Kono tabi wa goshuushousama de gozaimasu.
Please accept my condolences on this sad occasion.
Often heard at both wakes and funerals, this short expression is the one most commonly used for extending one’s sympathy to the bereaved. Because it is so widely used, some people consider it trite, too formulaic, or simply inadequate to effectively communicate a sense of sincere condolence. Nevertheless, in certain situations—such as when signing in at the reception table at a wake—you may find these words extremely useful.

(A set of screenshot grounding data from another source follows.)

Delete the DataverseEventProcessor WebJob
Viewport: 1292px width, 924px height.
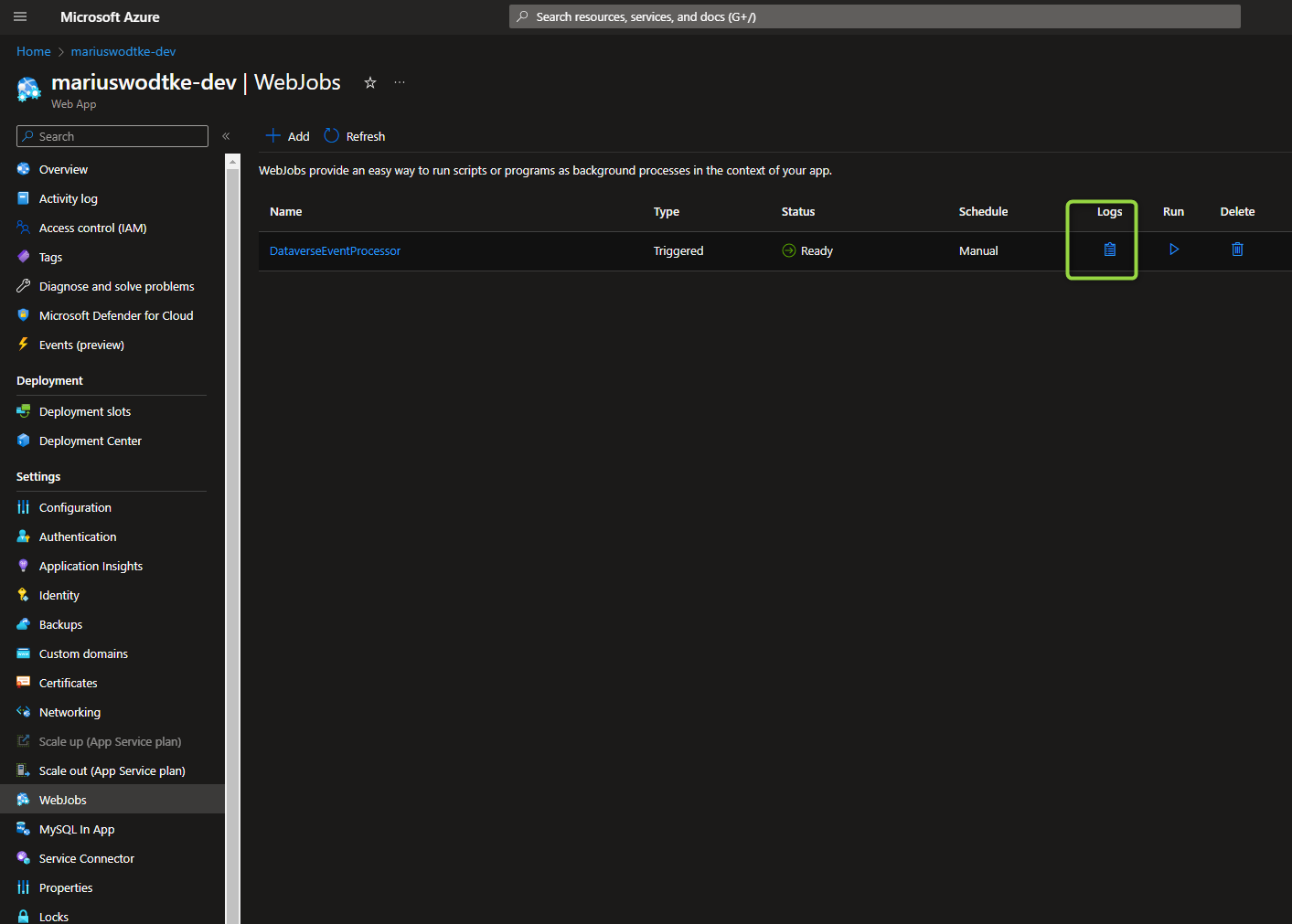[x=1237, y=250]
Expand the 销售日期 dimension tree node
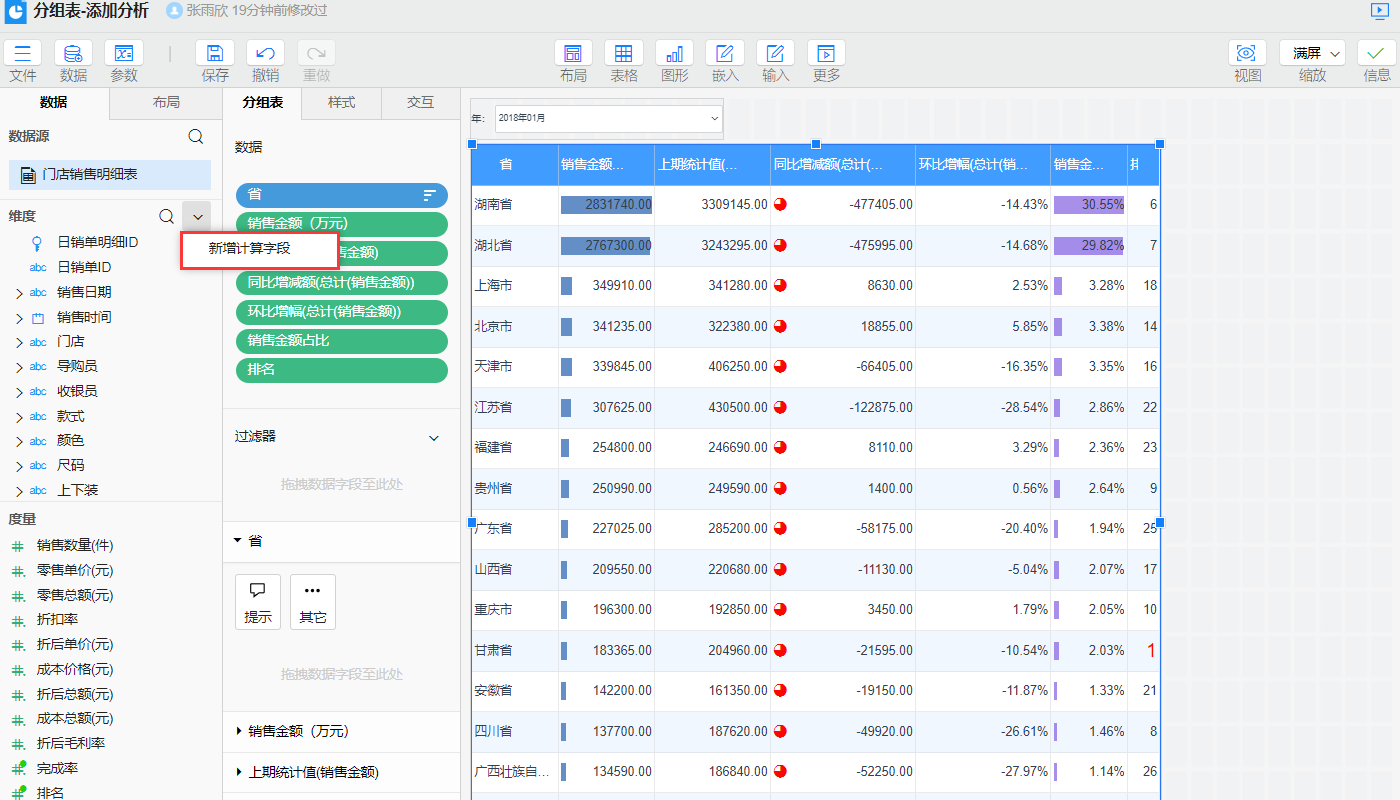 [19, 293]
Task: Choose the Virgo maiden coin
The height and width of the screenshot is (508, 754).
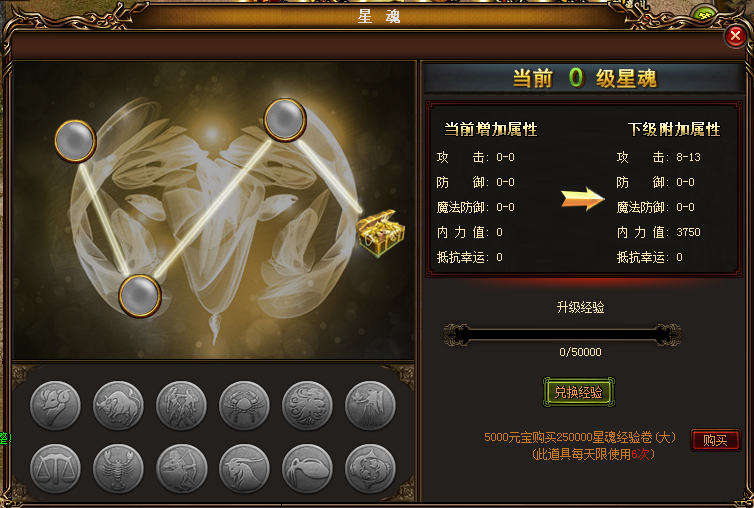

A word about delivery: while it is generally regarded as polite to speak such formal words distinctly and at a deliberate pace, mourn-ers customarily begin this expression by clearly articulating the words kono tabi (translated here as “on this sad occasion”) and then deliver the rest of the sentence (goshuushousama de gozaimasu, or “please accept my condolences”) in hushed, practically inaudible tones deemed appropriate to the unspeakably painful event being observed.
Depending on the circumstances—when addressing a close relative of the deceased, for example—it may be appropriate to add a word or two, such as:
Sazo ochikara-otoshi no koto to zonjimasu.
I’m sure this has been a terrible blow.
Kokoro kara okuyami moshiagemasu.
Allow me to offer my heartfelt sympathy.
These or similar words having been said, decorum dictates that you face the bereaved directly and execute a deep bow from the waist (about 60 degrees) with arms held straight at your sides and eyes forward—don’t bend your neck! Next, raise your eyes slightly without lifting your head. Then lift your head (but don’t stand up straight) to complete your first bow. Finally, bow deeply a second time.
At a funeral, you are likely to be invited to light an incense stick and place it in an urn in front of a photo of the deceased, which is displayed on an altar. You may be invited to do this with an expression such as:
Goreizen ni osonae kudasai.
Please offer a prayer for the soul of the deceased.
This brief ritual has its own explicit protocol. When your turn comes, take an incense stick and light it with one of the matches provided for the purpose, but don’t blow the match out! Gently wave it back and forth until the flame goes out. Place the incense stick, lighted end up, in the urn and bring your hands together in front of your face, head down, in an attitude of prayer. After a moment, bow deeply, then turn and leave the altar.
Before you leave either a wake or a funeral, a member of the bereaved family will probably make a point of thanking you for coming. You are likely to hear:
Oisogashii naka o, sassoku okuyami o itadakimashite arigatougozaimasu.
Thank you for taking the time, on such short notice, to offer your condolences.